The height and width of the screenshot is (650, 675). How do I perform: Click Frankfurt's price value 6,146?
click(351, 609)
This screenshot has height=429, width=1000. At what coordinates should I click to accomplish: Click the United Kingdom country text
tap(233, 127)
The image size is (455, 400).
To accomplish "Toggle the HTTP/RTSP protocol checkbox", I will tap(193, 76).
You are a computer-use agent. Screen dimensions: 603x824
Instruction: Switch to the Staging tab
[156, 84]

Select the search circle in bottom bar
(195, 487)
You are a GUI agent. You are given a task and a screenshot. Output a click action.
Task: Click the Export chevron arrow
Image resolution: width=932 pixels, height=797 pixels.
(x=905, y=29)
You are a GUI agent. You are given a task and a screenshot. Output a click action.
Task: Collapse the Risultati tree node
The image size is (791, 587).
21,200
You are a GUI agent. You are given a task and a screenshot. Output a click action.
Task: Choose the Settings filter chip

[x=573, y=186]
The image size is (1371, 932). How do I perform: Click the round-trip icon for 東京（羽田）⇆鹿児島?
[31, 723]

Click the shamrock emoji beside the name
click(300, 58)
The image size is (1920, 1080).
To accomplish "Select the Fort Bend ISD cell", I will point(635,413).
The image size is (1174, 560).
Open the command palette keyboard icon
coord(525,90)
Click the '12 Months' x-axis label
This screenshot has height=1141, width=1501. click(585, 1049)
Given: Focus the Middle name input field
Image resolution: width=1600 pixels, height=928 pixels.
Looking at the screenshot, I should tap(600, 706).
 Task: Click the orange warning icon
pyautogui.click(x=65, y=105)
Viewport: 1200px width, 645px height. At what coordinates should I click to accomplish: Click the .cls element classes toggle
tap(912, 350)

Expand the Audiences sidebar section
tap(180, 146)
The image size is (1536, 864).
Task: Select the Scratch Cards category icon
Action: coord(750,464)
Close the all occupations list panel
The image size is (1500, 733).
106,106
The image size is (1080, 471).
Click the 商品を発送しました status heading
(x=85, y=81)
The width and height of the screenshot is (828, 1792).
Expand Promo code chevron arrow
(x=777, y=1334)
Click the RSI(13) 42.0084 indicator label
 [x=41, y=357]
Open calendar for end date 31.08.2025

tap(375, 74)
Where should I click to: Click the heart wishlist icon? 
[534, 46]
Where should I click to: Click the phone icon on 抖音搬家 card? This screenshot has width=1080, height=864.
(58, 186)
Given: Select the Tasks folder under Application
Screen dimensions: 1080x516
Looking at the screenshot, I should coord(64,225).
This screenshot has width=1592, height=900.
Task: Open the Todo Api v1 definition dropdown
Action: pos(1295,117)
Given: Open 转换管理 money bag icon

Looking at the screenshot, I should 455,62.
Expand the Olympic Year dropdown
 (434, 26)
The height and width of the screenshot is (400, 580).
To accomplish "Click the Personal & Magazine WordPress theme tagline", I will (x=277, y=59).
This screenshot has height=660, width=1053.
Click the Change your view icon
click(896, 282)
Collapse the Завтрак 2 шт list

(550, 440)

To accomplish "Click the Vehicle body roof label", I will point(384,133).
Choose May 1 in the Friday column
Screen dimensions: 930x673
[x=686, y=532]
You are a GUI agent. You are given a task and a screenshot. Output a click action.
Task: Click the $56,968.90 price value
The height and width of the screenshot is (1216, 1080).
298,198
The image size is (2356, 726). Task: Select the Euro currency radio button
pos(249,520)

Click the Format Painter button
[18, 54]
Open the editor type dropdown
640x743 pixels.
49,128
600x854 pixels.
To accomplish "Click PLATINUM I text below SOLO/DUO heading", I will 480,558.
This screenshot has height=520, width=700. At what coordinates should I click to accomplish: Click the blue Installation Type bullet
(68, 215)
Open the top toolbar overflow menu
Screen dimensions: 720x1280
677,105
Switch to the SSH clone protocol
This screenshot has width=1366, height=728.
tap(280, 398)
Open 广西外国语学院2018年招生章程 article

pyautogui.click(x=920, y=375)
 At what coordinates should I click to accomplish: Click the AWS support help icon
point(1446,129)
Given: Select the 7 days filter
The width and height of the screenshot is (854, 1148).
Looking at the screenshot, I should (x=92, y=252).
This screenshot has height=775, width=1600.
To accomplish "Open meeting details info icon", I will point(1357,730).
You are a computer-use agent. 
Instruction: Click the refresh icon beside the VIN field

• [WORK REQUEST]:
Exact duplication of all the data above is expected.

• [RESULT OF THIS EXERCISE]:
The height and width of the screenshot is (650, 675). How do I perform: Click Frankfurt's price value 6,146?
click(351, 609)
This screenshot has height=429, width=1000. At what coordinates should I click to accomplish: Click the United Kingdom country text
tap(233, 127)
The image size is (455, 400).
To accomplish "Toggle the HTTP/RTSP protocol checkbox", I will tap(193, 76).
You are a computer-use agent. Screen dimensions: 603x824
Instruction: Switch to the Staging tab
[156, 84]

Select the search circle in bottom bar
(195, 487)
You are a GUI agent. You are given a task and a screenshot. Output a click action.
Task: Click the Export chevron arrow
Image resolution: width=932 pixels, height=797 pixels.
(x=905, y=29)
You are a GUI agent. You are given a task and a screenshot. Output a click action.
Task: Collapse the Risultati tree node
The image size is (791, 587).
21,200
You are a GUI agent. You are given a task and a screenshot. Output a click action.
Task: Choose the Settings filter chip

[x=573, y=186]
The image size is (1371, 932). How do I perform: Click the round-trip icon for 東京（羽田）⇆鹿児島?
[31, 723]

Click the shamrock emoji beside the name
click(300, 58)
The image size is (1920, 1080).
To accomplish "Select the Fort Bend ISD cell", I will point(635,413).
The image size is (1174, 560).
Open the command palette keyboard icon
coord(525,90)
Click the '12 Months' x-axis label
This screenshot has height=1141, width=1501. click(585, 1049)
Given: Focus the Middle name input field
Image resolution: width=1600 pixels, height=928 pixels.
Looking at the screenshot, I should tap(600, 706).
 Task: Click the orange warning icon
pyautogui.click(x=65, y=105)
Viewport: 1200px width, 645px height. At what coordinates should I click to accomplish: Click the .cls element classes toggle
tap(912, 350)

Expand the Audiences sidebar section
tap(180, 146)
The image size is (1536, 864).
Task: Select the Scratch Cards category icon
Action: coord(750,464)
Close the all occupations list panel
The image size is (1500, 733).
106,106
The image size is (1080, 471).
Click the 商品を発送しました status heading
(x=85, y=81)
The width and height of the screenshot is (828, 1792).
Expand Promo code chevron arrow
(x=777, y=1334)
Click the RSI(13) 42.0084 indicator label
 [x=41, y=357]
Open calendar for end date 31.08.2025

tap(375, 74)
Where should I click to: Click the heart wishlist icon? 
[534, 46]
Where should I click to: Click the phone icon on 抖音搬家 card? This screenshot has width=1080, height=864.
(58, 186)
Given: Select the Tasks folder under Application
Screen dimensions: 1080x516
Looking at the screenshot, I should coord(64,225).
This screenshot has width=1592, height=900.
Task: Open the Todo Api v1 definition dropdown
Action: pos(1295,117)
Given: Open 转换管理 money bag icon

Looking at the screenshot, I should 455,62.
Expand the Olympic Year dropdown
 (434, 26)
The height and width of the screenshot is (400, 580).
To accomplish "Click the Personal & Magazine WordPress theme tagline", I will (x=277, y=59).
This screenshot has height=660, width=1053.
Click the Change your view icon
click(896, 282)
Collapse the Завтрак 2 шт list

(550, 440)

To accomplish "Click the Vehicle body roof label", I will point(384,133).
Choose May 1 in the Friday column
Screen dimensions: 930x673
[x=686, y=532]
You are a GUI agent. You are given a task and a screenshot. Output a click action.
Task: Click the $56,968.90 price value
The height and width of the screenshot is (1216, 1080).
298,198
The image size is (2356, 726). Task: Select the Euro currency radio button
pos(249,520)

Click the Format Painter button
[18, 54]
Open the editor type dropdown
640x743 pixels.
49,128
600x854 pixels.
To accomplish "Click PLATINUM I text below SOLO/DUO heading", I will 480,558.
This screenshot has height=520, width=700. At what coordinates should I click to accomplish: Click the blue Installation Type bullet
(68, 215)
Open the top toolbar overflow menu
Screen dimensions: 720x1280
677,105
Switch to the SSH clone protocol
This screenshot has width=1366, height=728.
tap(280, 398)
Open 广西外国语学院2018年招生章程 article

pyautogui.click(x=920, y=375)
 At what coordinates should I click to accomplish: Click the AWS support help icon
point(1446,129)
Given: Select the 7 days filter
The width and height of the screenshot is (854, 1148).
Looking at the screenshot, I should (x=92, y=252).
This screenshot has height=775, width=1600.
To accomplish "Open meeting details info icon", I will point(1357,730).
You are a computer-use agent. 
Instruction: Click the refresh icon beside the VIN field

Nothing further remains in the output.